Return exactly the lines from the one containing "Task: Expand the Config. dropdown for rule 3" through the last line of the records below, both included, and leave out any pictures.
Content starts
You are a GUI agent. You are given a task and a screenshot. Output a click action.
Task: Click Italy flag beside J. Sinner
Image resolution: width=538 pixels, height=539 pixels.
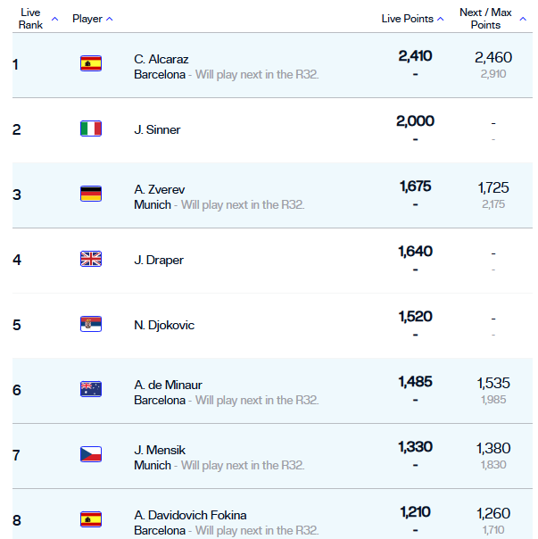pos(90,129)
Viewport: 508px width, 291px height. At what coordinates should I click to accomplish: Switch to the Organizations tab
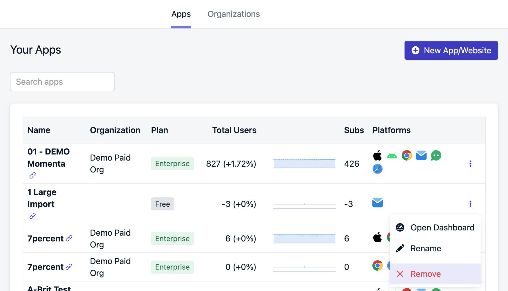(x=234, y=14)
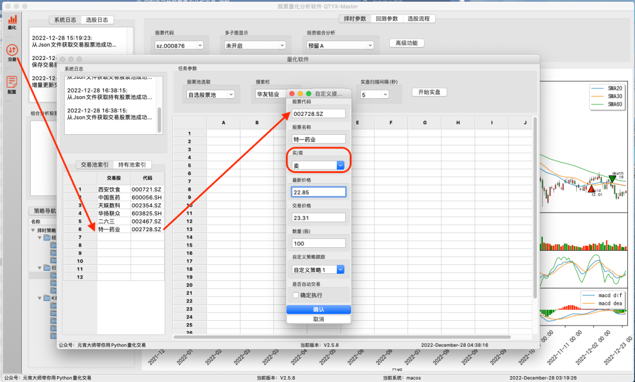Collapse the 择时策略 tree node
This screenshot has height=382, width=635.
[x=33, y=230]
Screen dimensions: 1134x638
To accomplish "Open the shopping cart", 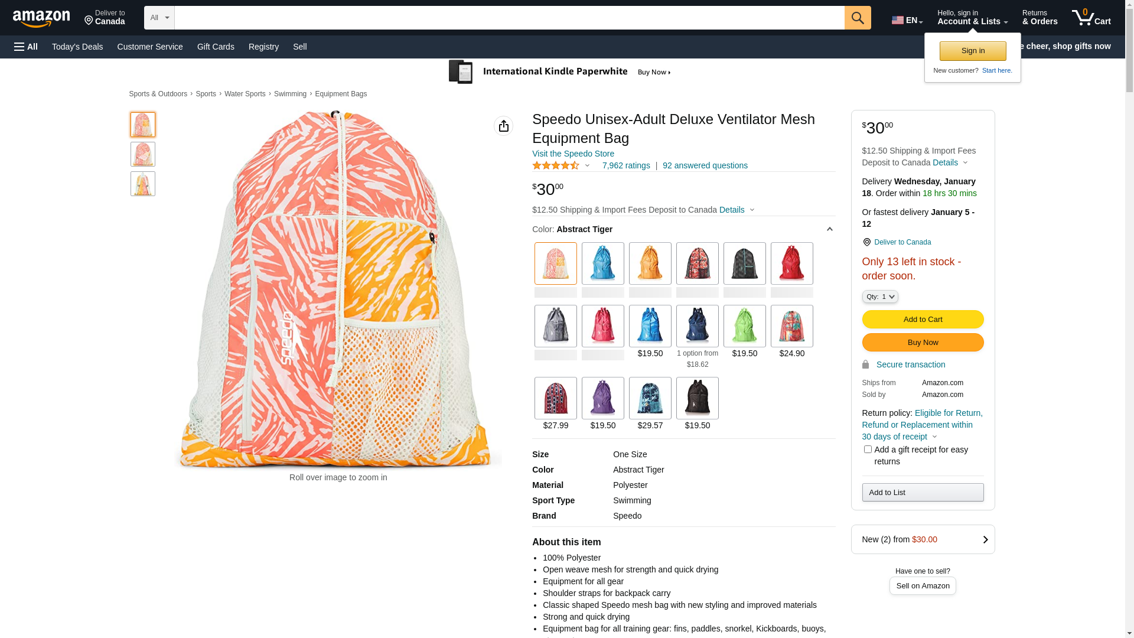I will [1091, 18].
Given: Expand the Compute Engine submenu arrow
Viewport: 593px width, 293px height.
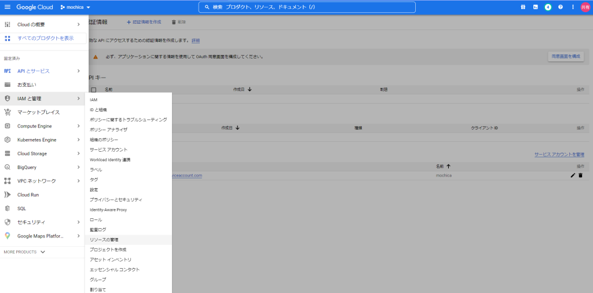Looking at the screenshot, I should click(78, 126).
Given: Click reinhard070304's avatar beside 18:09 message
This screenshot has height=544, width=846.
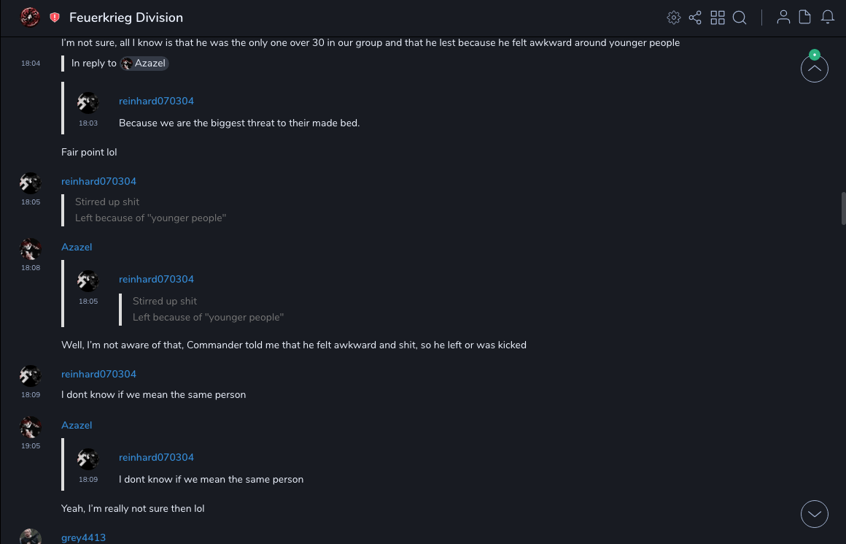Looking at the screenshot, I should (30, 375).
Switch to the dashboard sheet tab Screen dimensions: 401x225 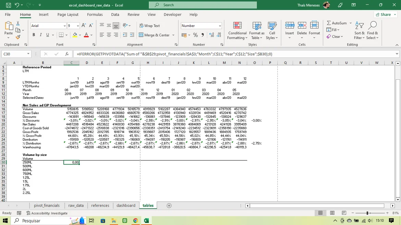click(x=126, y=206)
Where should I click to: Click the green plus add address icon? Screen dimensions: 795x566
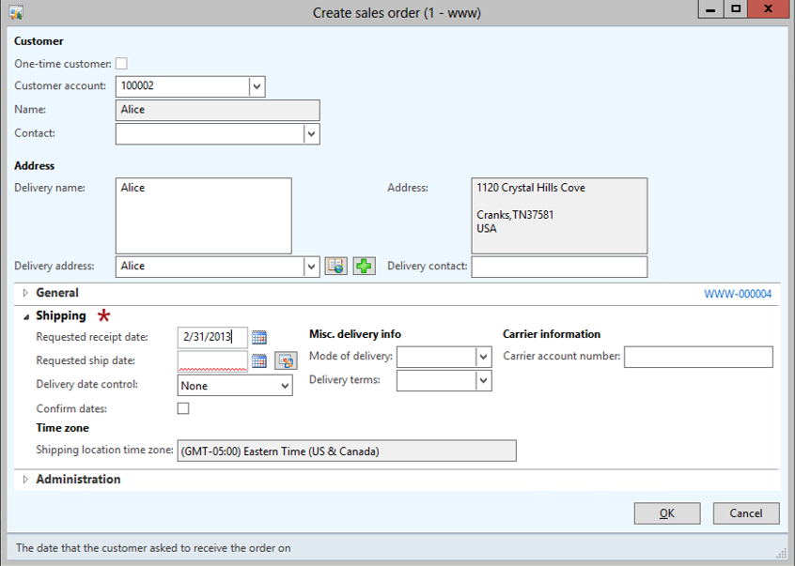[364, 267]
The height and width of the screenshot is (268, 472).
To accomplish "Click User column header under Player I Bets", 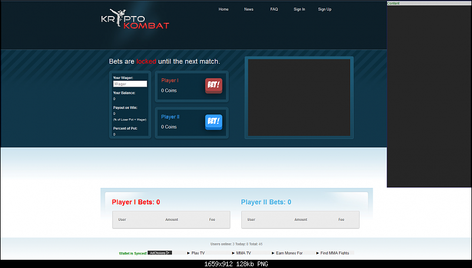I will coord(122,220).
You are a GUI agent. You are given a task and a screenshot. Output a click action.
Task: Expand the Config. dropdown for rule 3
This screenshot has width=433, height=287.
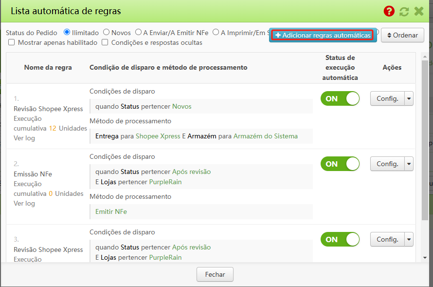tap(409, 239)
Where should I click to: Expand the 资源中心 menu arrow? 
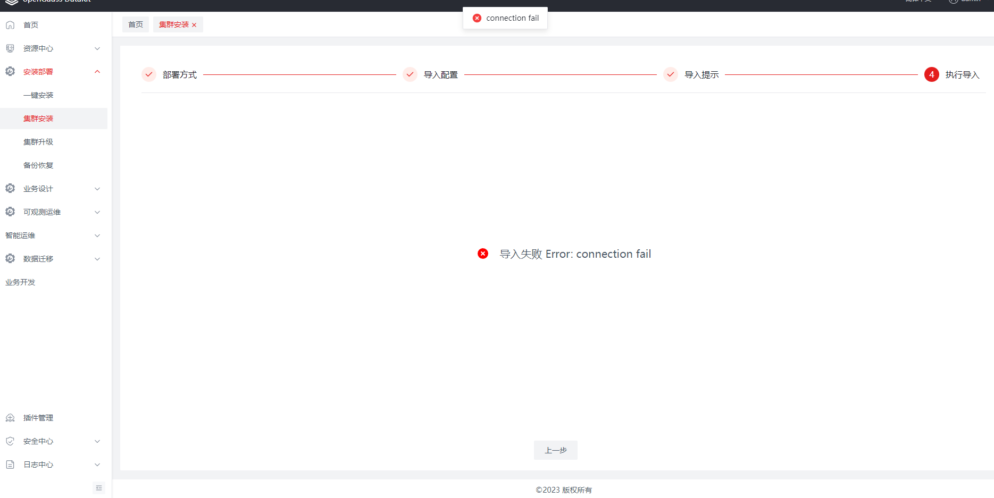(97, 48)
Content ends
◆ **ANSWER FOR THE TASK**:
Task: Expand the Config. dropdown for rule 3
This screenshot has width=433, height=287.
tap(409, 239)
Where should I click to: Expand the 资源中心 menu arrow? 
(97, 48)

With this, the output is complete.